→ **Stored data**
==============================

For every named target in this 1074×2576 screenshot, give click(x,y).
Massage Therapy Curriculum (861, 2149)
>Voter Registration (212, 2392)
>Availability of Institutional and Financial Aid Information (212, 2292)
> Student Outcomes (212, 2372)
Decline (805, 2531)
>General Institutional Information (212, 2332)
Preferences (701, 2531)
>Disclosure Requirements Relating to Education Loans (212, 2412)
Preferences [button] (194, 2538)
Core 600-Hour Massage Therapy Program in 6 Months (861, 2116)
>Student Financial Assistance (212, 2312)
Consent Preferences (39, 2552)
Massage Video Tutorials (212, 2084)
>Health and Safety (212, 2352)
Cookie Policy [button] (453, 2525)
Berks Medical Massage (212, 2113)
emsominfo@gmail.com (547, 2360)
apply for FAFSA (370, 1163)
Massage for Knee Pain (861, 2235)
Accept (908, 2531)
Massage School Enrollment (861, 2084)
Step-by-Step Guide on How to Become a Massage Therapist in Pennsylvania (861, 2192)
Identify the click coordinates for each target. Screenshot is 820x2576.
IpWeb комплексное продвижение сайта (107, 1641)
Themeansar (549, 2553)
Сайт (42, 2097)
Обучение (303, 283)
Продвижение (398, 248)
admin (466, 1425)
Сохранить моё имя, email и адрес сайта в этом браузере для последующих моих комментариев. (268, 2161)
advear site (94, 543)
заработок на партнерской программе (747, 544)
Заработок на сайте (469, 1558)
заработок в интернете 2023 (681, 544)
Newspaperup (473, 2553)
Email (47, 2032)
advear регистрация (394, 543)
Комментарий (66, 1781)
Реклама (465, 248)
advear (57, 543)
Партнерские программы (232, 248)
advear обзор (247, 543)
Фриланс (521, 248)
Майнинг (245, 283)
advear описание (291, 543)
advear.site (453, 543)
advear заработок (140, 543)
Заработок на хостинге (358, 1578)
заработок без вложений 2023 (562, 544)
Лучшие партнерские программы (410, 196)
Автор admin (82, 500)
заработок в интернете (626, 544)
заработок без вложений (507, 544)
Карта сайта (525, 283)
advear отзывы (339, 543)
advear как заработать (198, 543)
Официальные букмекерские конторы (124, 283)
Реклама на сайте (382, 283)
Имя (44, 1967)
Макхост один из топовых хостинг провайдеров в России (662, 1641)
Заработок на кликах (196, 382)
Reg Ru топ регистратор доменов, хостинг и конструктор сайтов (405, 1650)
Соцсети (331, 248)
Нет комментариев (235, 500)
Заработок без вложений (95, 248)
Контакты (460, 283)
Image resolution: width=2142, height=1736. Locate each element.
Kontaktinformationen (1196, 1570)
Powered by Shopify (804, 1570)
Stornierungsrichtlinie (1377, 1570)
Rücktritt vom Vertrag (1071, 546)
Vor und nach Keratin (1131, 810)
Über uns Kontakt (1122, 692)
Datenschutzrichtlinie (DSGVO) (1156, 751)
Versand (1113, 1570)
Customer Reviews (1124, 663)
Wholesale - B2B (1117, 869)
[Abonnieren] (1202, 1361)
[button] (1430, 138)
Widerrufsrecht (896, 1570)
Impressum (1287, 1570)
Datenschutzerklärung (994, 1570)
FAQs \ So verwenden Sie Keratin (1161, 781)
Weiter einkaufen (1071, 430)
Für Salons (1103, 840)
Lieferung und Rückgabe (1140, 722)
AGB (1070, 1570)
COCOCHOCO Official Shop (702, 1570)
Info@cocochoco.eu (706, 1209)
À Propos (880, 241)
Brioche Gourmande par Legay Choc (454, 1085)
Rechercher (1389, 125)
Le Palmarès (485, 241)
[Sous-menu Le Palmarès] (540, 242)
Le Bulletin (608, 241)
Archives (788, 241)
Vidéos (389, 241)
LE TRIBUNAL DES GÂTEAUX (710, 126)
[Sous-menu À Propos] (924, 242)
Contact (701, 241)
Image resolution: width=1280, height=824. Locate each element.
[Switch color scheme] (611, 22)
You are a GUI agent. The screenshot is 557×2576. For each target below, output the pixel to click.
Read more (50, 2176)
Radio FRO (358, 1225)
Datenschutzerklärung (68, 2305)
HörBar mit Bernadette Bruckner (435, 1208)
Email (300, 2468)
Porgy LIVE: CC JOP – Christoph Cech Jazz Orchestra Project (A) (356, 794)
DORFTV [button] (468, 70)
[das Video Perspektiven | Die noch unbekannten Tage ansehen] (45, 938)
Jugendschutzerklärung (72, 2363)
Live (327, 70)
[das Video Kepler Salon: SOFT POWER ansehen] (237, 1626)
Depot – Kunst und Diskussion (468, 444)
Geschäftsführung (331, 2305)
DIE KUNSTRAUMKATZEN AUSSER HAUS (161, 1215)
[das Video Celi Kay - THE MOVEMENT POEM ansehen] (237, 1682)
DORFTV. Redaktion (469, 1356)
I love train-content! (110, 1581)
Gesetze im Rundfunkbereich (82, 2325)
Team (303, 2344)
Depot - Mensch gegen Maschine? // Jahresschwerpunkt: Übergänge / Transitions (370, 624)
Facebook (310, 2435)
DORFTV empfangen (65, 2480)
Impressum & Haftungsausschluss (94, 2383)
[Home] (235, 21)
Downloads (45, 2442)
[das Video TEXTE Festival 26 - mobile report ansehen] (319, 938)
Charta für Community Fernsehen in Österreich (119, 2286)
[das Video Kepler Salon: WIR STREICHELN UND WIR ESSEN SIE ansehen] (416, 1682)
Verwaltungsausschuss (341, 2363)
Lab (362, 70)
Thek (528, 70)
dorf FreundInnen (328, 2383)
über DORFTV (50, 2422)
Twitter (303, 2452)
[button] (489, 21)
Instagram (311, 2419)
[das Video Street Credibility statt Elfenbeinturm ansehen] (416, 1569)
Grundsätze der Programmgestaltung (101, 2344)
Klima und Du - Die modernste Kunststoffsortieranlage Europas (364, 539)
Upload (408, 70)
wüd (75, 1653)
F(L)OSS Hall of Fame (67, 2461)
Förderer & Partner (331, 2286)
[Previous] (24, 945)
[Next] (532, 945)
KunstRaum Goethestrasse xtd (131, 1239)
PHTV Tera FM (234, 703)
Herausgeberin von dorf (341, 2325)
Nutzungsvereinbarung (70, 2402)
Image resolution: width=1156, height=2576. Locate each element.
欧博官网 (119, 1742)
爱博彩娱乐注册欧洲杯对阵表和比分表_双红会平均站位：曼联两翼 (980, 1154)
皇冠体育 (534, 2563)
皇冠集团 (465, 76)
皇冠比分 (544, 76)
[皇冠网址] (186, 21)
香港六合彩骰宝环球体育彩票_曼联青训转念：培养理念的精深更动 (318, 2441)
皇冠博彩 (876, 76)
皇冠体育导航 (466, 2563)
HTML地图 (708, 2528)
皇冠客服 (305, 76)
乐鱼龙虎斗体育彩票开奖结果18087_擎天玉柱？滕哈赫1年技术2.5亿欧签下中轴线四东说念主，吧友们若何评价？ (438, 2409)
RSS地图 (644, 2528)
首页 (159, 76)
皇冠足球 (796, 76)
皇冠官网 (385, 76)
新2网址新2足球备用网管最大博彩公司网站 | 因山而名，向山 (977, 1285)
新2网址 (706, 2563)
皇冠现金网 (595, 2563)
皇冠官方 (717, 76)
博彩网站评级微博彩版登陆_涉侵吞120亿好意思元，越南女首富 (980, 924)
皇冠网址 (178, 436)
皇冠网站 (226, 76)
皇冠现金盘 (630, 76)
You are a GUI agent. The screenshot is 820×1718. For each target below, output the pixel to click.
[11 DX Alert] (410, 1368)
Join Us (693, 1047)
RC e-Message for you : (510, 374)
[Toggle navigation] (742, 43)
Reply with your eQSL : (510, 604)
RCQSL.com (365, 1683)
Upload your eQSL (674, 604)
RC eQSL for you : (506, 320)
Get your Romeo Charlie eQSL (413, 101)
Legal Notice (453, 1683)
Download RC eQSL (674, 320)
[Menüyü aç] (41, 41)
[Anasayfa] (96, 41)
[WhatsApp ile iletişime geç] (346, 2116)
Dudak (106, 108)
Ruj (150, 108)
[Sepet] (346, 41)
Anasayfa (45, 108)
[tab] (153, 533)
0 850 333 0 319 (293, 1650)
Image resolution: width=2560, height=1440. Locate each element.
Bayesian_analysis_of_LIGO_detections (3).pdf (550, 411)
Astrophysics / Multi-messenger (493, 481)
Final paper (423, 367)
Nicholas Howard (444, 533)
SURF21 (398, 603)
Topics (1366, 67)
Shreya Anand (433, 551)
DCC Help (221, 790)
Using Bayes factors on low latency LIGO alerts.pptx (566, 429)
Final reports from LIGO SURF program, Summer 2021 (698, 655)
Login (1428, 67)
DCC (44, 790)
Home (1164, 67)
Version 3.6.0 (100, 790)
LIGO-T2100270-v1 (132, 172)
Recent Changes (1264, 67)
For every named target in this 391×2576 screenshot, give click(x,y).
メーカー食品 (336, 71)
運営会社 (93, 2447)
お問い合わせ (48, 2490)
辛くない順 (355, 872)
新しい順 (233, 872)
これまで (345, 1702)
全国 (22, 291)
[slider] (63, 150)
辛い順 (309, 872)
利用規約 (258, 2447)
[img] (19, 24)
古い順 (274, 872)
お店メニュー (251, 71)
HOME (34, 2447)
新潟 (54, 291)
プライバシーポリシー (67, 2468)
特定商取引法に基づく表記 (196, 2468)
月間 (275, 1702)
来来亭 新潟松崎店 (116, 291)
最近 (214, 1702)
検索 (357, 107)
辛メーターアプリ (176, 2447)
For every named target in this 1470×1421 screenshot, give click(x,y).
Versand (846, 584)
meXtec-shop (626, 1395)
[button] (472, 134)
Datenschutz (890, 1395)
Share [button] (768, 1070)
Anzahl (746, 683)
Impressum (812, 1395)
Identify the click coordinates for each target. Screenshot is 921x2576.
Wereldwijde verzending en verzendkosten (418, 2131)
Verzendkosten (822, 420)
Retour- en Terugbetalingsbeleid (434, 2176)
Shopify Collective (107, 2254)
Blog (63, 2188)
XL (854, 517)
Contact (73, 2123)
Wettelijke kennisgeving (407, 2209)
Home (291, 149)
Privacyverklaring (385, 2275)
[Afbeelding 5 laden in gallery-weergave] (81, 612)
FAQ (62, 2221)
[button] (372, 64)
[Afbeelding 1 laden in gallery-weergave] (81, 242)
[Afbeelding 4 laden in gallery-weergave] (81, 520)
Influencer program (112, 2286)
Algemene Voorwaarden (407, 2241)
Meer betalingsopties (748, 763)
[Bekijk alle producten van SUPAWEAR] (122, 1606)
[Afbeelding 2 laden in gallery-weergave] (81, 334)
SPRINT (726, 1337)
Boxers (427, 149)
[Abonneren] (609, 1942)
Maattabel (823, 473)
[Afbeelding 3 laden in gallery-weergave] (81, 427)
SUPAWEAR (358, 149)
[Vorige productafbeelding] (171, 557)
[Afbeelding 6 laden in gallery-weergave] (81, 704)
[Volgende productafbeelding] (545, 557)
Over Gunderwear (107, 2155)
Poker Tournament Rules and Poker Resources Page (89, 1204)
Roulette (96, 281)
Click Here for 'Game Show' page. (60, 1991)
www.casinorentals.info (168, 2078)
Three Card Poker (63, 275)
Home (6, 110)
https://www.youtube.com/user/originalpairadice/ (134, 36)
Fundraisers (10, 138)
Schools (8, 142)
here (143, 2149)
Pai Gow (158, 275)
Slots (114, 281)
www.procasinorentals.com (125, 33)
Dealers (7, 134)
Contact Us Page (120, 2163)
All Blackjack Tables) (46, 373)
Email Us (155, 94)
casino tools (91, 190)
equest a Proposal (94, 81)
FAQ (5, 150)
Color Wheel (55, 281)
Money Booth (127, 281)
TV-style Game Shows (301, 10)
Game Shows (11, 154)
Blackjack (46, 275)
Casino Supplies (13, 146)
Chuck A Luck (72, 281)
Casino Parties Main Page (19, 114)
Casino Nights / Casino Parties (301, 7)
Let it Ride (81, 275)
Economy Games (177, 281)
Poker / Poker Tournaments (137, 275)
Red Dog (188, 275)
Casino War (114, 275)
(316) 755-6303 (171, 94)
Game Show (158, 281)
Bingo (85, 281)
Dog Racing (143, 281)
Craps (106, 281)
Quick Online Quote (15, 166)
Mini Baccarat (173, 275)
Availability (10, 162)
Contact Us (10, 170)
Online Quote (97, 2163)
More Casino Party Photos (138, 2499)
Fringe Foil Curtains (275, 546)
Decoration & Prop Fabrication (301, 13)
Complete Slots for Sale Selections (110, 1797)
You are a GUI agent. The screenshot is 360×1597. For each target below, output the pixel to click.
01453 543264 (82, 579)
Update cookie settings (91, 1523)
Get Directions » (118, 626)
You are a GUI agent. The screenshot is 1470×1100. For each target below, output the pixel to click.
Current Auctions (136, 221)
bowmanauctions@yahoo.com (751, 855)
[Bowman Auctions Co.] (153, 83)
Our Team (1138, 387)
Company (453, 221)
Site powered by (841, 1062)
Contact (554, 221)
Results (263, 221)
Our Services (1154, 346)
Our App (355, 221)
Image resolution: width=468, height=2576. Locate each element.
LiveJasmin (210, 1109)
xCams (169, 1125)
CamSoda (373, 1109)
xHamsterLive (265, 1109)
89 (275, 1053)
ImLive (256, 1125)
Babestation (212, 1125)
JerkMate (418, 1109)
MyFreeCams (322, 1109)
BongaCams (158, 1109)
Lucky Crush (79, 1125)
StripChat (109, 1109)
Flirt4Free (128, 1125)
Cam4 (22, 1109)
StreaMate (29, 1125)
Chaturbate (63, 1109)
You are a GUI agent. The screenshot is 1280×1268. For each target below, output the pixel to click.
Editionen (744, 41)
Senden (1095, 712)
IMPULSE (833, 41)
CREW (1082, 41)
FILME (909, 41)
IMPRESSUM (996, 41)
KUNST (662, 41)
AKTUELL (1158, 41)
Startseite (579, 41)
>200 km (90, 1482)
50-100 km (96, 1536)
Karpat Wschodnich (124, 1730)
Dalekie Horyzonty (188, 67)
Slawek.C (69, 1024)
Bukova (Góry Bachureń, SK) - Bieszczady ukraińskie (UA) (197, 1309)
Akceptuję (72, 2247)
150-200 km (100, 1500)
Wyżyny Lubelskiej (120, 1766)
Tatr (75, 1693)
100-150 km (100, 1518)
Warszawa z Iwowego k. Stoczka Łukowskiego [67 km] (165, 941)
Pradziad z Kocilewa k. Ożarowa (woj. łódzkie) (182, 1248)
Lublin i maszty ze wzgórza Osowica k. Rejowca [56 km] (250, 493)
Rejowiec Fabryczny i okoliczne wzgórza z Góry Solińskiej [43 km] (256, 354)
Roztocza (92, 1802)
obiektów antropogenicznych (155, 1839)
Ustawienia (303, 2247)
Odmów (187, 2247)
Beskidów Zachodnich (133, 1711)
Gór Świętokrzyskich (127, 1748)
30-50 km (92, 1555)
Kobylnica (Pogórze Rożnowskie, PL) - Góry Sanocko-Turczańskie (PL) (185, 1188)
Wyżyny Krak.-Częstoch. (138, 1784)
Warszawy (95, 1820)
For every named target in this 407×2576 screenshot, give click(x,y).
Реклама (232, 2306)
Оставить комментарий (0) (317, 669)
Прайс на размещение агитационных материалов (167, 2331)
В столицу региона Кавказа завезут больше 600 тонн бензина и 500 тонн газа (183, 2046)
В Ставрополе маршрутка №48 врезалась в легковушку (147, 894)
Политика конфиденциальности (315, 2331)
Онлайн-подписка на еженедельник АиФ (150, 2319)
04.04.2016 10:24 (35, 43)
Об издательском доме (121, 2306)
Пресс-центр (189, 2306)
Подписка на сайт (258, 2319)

==============================

Looking back over the data above, restate word for word the lines that begin at the line with "Реклама (465, 248)" and end at the line with "Имя (44, 1967)", inclusive.

Реклама (465, 248)
advear (57, 543)
Партнерские программы (232, 248)
advear обзор (247, 543)
Фриланс (521, 248)
Майнинг (245, 283)
advear описание (291, 543)
advear.site (453, 543)
advear заработок (140, 543)
Заработок на хостинге (358, 1578)
заработок без вложений 2023 (562, 544)
Лучшие партнерские программы (410, 196)
Автор admin (82, 500)
заработок в интернете (626, 544)
заработок без вложений (507, 544)
Карта сайта (525, 283)
advear отзывы (339, 543)
advear как заработать (198, 543)
Официальные букмекерские конторы (124, 283)
Реклама на сайте (382, 283)
Имя (44, 1967)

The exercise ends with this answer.